Bernardo de Oliveira, 27, se interessou pela fotografia analógica aos 23 anos, e decidiu abrir o próprio laboratório — o Granulado, localizado na 411 Norte — para revelar os melhores momentos da sua vida e da vida das pessoas que encontravam filmes perdidos em casa. Ele acredita que a procura tem aumentado entre os adolescentes pelo desejo de experimentar o novo, já que a geração Z não vivenciou esse período.
"Aqui na loja, acabo ensinando a esse público, dando suporte para aproveitar melhor a câmera e o filme", conta. No último mês, aproximadamente 9.360 fotos de filmes de câmera analógica foram revelados na loja. O empresário destaca, ainda, a clientela da geração passada que, às vezes, descobre filmes esquecidos em suas casas e decidem trazer luz a momentos da infância, agora em contraste com a idade adulta. Entre as preciosidades reveladas, Bernardo destaca a história de um cliente que encontrou, em um rolo antigo de filme, imagens da construção da Ponte JK.
Olhar mais perspicaz
Mesmo com a indústria das câmeras investindo ao máximo em megapixels nos dispositivos ofertados ao mercado, a fotografia analógica seduz mais adeptos. O editor de vídeo Carlos Eduardo foi inserido nesse mundo em 2021, quando comprou uma lente que imediatamente o cativou com seus efeitos visuais únicos. A fascinação despertou um novo hobby: a busca por câmeras antigas. Assim, passou a se juntar a grupos de colecionadores e frequentar feiras de trocas atrás de suas novas relíquias.
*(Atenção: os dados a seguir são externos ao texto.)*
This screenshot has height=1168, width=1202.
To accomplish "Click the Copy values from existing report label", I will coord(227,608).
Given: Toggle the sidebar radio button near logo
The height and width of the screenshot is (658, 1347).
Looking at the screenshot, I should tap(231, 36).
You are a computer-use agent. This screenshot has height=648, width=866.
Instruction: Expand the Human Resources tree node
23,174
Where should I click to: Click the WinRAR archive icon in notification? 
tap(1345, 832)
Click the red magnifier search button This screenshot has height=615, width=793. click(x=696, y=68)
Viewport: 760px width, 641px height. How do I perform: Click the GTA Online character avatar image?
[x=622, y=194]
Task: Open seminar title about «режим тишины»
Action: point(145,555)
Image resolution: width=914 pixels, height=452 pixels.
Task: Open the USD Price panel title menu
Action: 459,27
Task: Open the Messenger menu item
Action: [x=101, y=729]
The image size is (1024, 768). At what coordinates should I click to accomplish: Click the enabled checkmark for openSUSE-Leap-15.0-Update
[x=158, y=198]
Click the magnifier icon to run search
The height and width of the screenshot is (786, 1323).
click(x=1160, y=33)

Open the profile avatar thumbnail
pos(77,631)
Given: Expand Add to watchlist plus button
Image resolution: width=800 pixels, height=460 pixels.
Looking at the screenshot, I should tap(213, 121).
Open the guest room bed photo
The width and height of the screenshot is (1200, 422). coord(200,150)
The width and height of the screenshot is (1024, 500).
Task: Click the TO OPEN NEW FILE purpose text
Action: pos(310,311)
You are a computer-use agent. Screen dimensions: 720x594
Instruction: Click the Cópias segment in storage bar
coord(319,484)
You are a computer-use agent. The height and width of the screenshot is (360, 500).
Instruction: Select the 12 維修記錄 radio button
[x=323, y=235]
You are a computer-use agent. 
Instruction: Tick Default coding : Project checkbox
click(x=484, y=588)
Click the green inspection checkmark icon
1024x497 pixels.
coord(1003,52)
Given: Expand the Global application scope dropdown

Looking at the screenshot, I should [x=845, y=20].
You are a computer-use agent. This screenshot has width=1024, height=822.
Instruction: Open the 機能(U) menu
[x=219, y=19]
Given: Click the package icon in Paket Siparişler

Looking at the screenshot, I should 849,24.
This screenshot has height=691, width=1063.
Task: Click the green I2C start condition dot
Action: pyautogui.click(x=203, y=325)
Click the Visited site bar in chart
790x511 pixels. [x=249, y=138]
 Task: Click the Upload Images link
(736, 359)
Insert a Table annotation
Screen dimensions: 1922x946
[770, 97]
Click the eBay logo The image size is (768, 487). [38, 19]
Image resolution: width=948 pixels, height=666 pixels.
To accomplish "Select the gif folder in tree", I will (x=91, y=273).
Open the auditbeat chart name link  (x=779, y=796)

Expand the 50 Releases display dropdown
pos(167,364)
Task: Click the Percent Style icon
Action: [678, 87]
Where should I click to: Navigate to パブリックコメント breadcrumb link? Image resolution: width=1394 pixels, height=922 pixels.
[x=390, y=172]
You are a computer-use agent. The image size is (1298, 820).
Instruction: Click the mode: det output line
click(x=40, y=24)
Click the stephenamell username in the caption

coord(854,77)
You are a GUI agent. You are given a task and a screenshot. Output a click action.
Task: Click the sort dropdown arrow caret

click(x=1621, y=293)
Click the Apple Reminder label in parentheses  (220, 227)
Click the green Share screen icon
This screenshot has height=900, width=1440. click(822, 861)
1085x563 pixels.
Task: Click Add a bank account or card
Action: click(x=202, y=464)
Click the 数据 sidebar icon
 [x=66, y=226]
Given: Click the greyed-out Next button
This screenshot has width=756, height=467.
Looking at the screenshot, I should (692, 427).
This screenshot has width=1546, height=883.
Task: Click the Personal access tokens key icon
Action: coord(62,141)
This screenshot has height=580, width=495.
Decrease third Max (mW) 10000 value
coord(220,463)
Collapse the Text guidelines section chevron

"Foi recente minha descoberta, mas intensa", confessa Carlos, um fotógrafo profissional que vê no retrato de filme uma forma de aperfeiçoar sua abordagem. Ele ressalta que a utilização de câmeras analógicas tem contribuído significativamente para aprimorar suas habilidades de composição e perspectiva. "A limitação imposta pela quantidade de filmes disponíveis faz com que eu me torne um fotógrafo mais observador e perspicaz, diminuindo os meus erros", explica.
Além das imagens capturadas, Carlos acumula uma coleção de experiências relacionadas à fotografia, uma vez que cada clique representa não apenas uma imagem, mas também uma história que ele guarda com carinho. Uma imagem significativa na coleção do fotógrafo é a de sua mãe, Arilma Evangelista, que celebrou 60 anos em 24 de dezembro. Ele a descreve como alguém gentil, que coloca os outros acima de si mesma. "Ela nunca espera nada em troca e eu nunca vou conseguir retribuir à altura o fato de ela ter me dado tudo que eu precisava nesta vida para ser uma pessoa determinada", ele descreve, emocionado, referindo-a a uma foto tirada enquanto estavam indo a um mercado, em um dia comum, quando capturou um momento de cumplicidade entre avó e neta.
Estética diferenciada
Outro apaixonado pelos processos antigos é o fotógrafo Rinaldo Morelli, 58, que vive mergulhado no universo da fotografia há 40 anos e, desde o começo da carreira, usou os dispositivos analógicos. "Em meu trabalho pessoal, há lentes analógicas de 30, 40 ou 50 anos de fabricação. Sempre estou, em paralelo, desenvolvendo algum ensaio com elas", conta.
A respeito da diferença do digital e do analógico, ele explica que a visualidade e o processo do fazer são diferentes. "Há uma estética diferente nas imagens feitas por lentes construídas antes da tecnologia e nas lentes para fotografia digital. Temos o suporte do filme e do processo de revelação que contribuem para um resultado visual muitas vezes diferente de fotos feitas por equipamentos digitais com imagens fixadas nos sensores digitais das câmeras", argumenta o fotógrafo.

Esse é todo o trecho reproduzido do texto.